Avec l’apparition des guerres hybrides, est-ce que la Finlande craint toujours une ingérence russe?
Il n’y a pas de peur, nous avons toujours eu de bonnes relations avec la Russie. Les Russes, avec qui nous partageons une frontière de 1300 km, comprennent quels sont les avantages d’avoir une démocratie libérale stable comme voisin. De nos jours, la frontière entre la guerre et la paix est fluide. La guerre hybride peut se faire par la communication, avec l’utilisation de trolls sur les réseaux sociaux. Elle peut être cybernétique, en attaquant des structures énergétiques ou des banques. Elle consiste à influencer des élections aux Etats-Unis avec Donald Trump ou au Royaume-Uni lors du référendum sur le Brexit. Cependant, on a vu peu d’influence russe dans les élections finnoises. Personne ne peut être complètement préparé, car les instruments utilisés par ceux qui mènent des attaques hybrides sont sophistiqués. En tant qu’ancien premier ministre j’ai vu de près ce que nous sommes capables de faire dans ce genre de situations, je dois dire que je dors tranquille.
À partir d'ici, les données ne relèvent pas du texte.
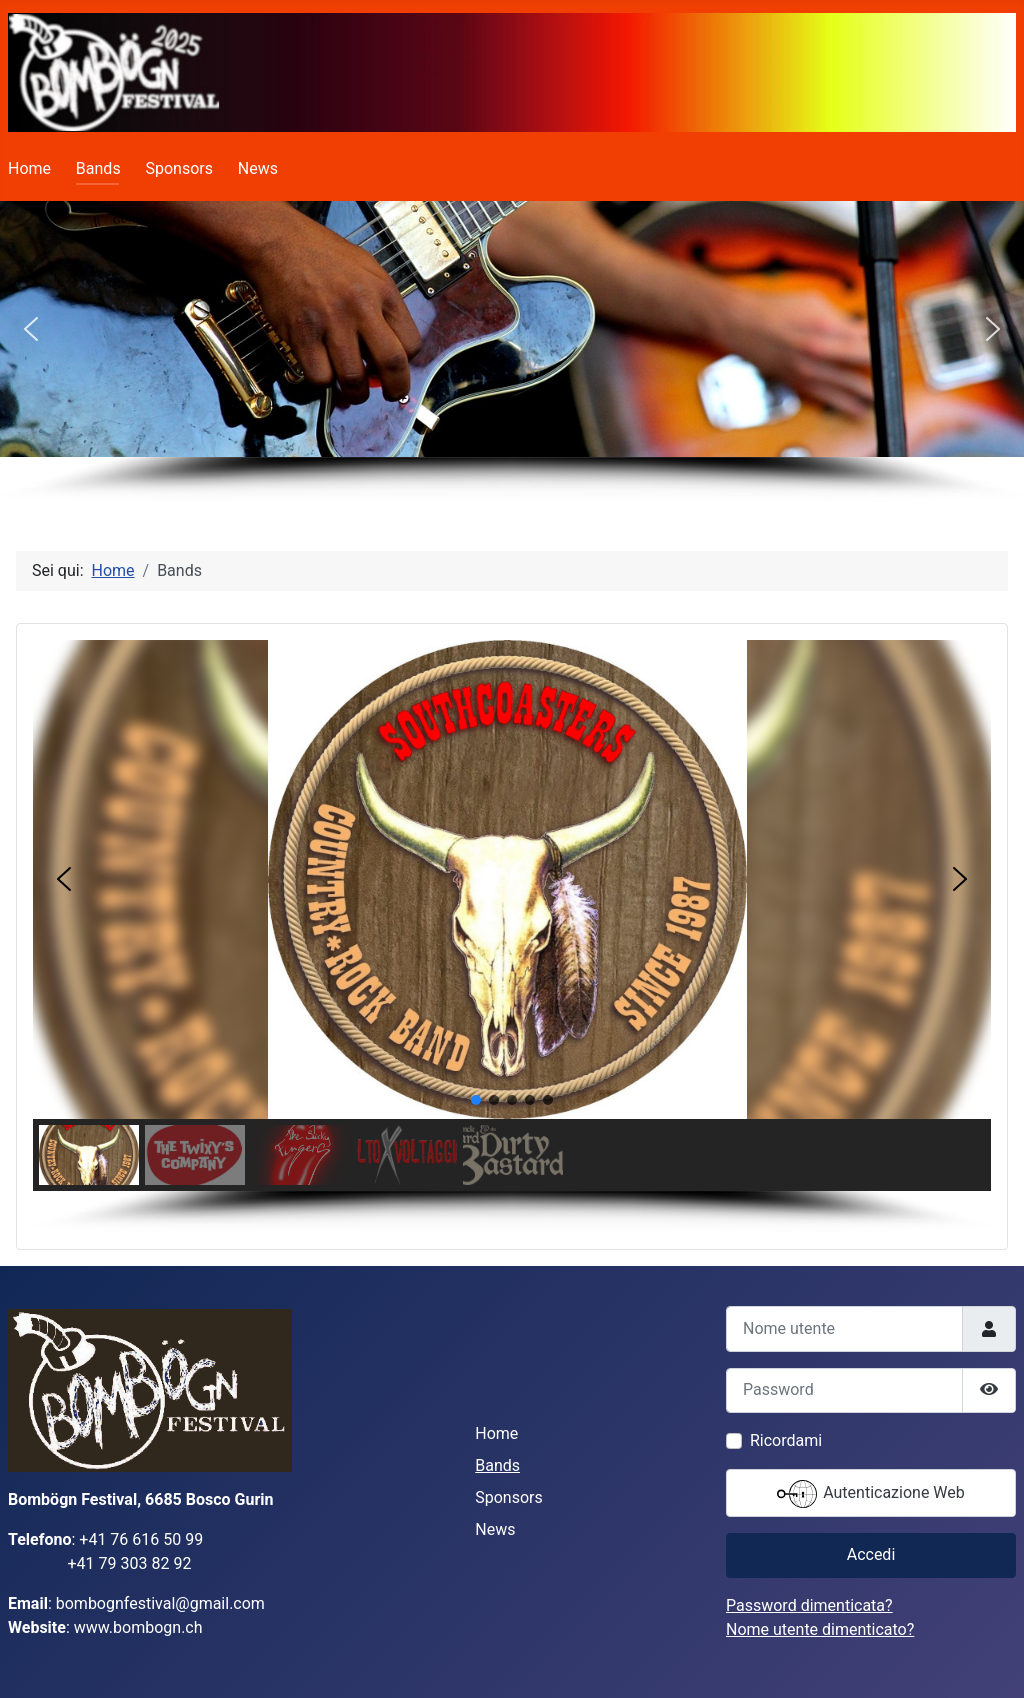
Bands (98, 168)
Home (29, 168)
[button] (31, 329)
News (258, 168)
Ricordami (786, 1440)
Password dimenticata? (809, 1605)
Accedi (871, 1554)
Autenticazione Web (871, 1494)
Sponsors (179, 168)
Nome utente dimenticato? (820, 1629)
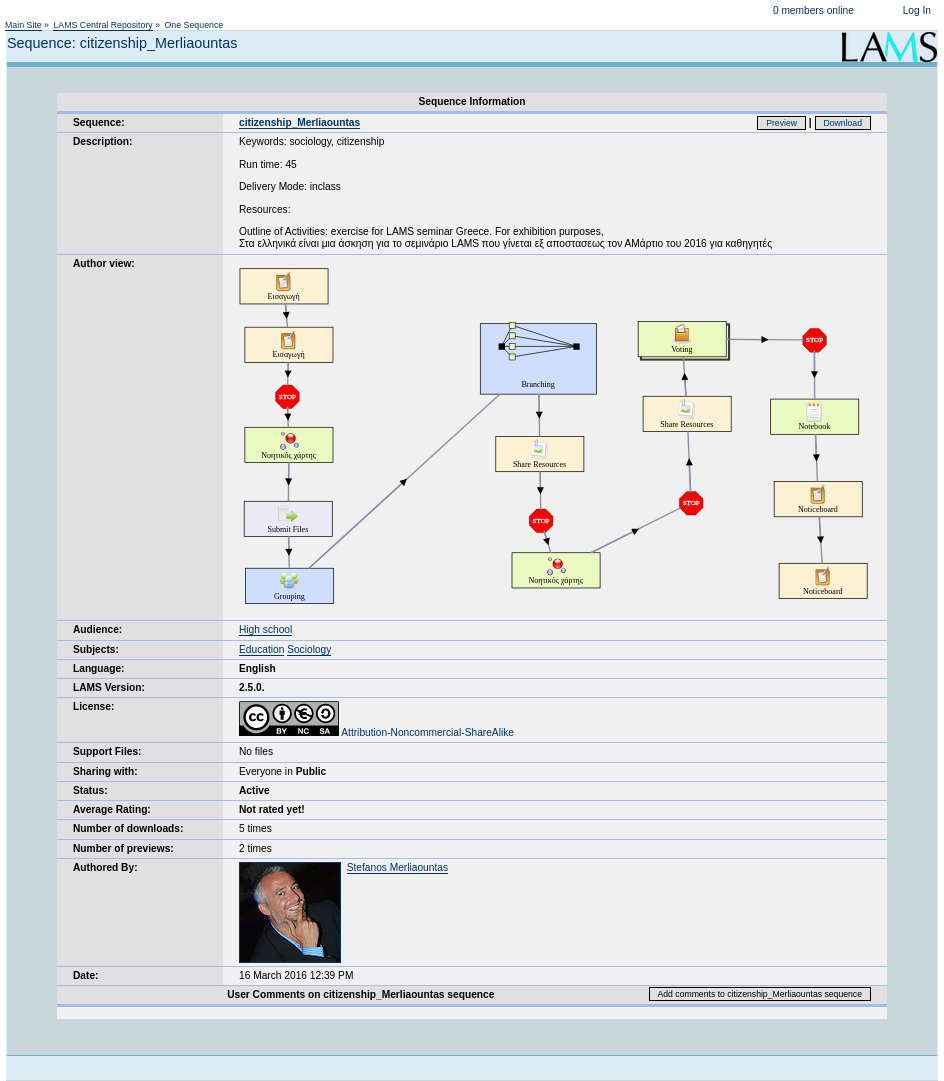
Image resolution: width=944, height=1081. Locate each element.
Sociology (309, 649)
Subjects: (96, 649)
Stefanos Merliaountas (397, 867)
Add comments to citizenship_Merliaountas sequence (760, 994)
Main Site (23, 25)
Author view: (104, 263)
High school (265, 629)
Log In (917, 10)
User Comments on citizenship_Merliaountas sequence (360, 994)
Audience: (97, 629)
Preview (781, 123)
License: (93, 706)
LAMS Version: (109, 687)
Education (261, 649)
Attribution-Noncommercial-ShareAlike (376, 732)
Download (843, 123)
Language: (99, 668)
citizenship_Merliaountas (299, 122)
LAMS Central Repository (102, 25)
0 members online (813, 10)
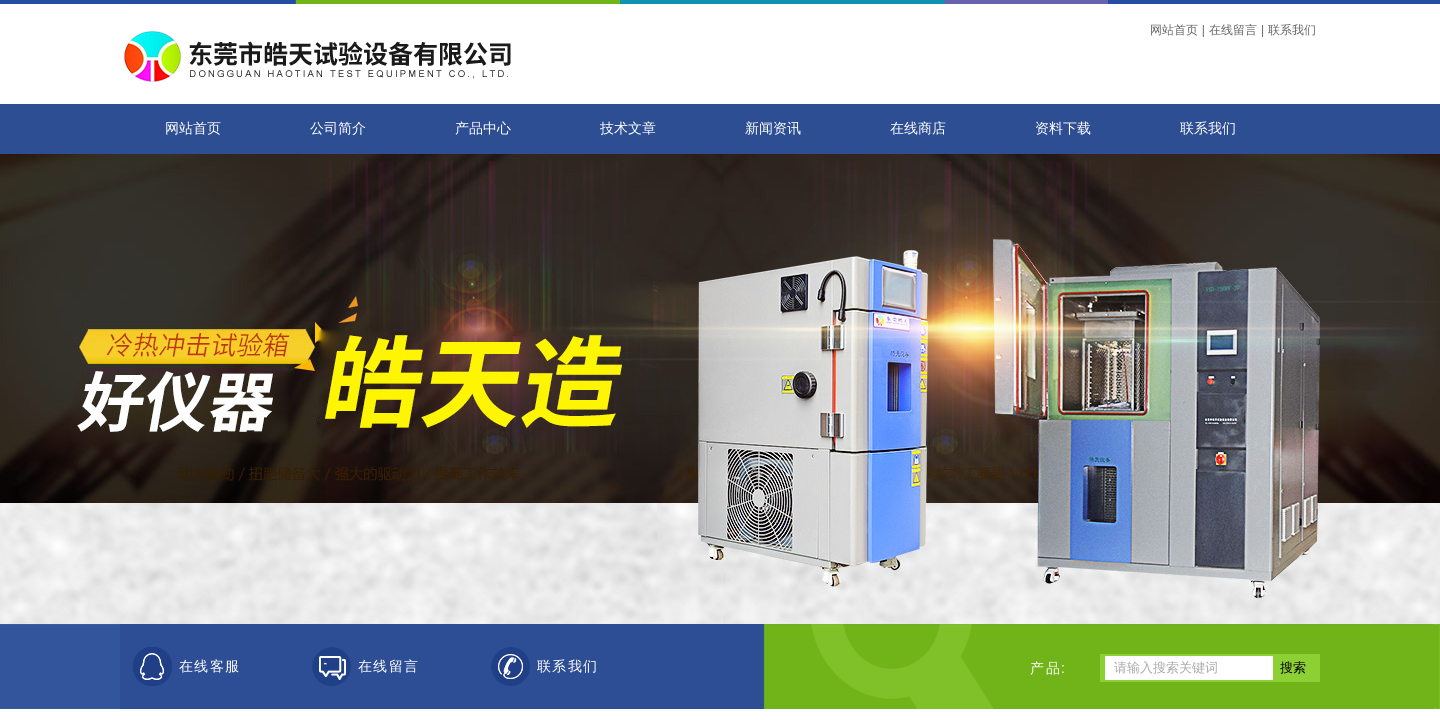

Vous défendez l’idée que l’ordre mondial actuel est menacé, pourquoi?
Je pense qu’il y a trois dates importantes pour la démocratie libérale européenne. La fin de la Seconde Guerre mondiale en 1945, qui a donné naissance à un monde bipolaire. Les Etats-Unis représentaient un monde libre, démocratique et libéral et l’URSS défendait l’inverse. La deuxième date importante, c’est la chute du mur de Berlin en 1989. Elle a permis l’émergence d’un monde unipolaire qui a largement promu les démocraties libérales. Rappelez-vous que, au début du siècle passé, il existait moins de dix démocraties. Aujourd’hui, il y en a plus d’une centaine. La troisième date importante, qui menace l’ordre mondial actuel, c’est 2016 avec l’élection de Donald Trump et le vote sur le Brexit. Ces deux événements marginalisent le modèle anglo-saxon de démocratie libérale.
Comment se traduit cette marginalisation sur l’échiquier politique?
Il y a des vides de pouvoir, créés entre autres par le retrait des Etats-Unis de certains accords, comme celui de Paris sur le climat, ou leur action au sein de l’OTAN ou de l’OMC. La Chine gagne en influence, mais elle se concentre principalement sur son développement économique. La Russie étend son pouvoir militaire dans des régions comme la Syrie ou la Turquie. Je pense que l’UE devrait reprendre le gouvernail du multilatéralisme et des valeurs libérales. Pourquoi nous? Parce que nous sommes le plus grand régulateur du monde. Je crois que nous pouvons sauver le libéralisme.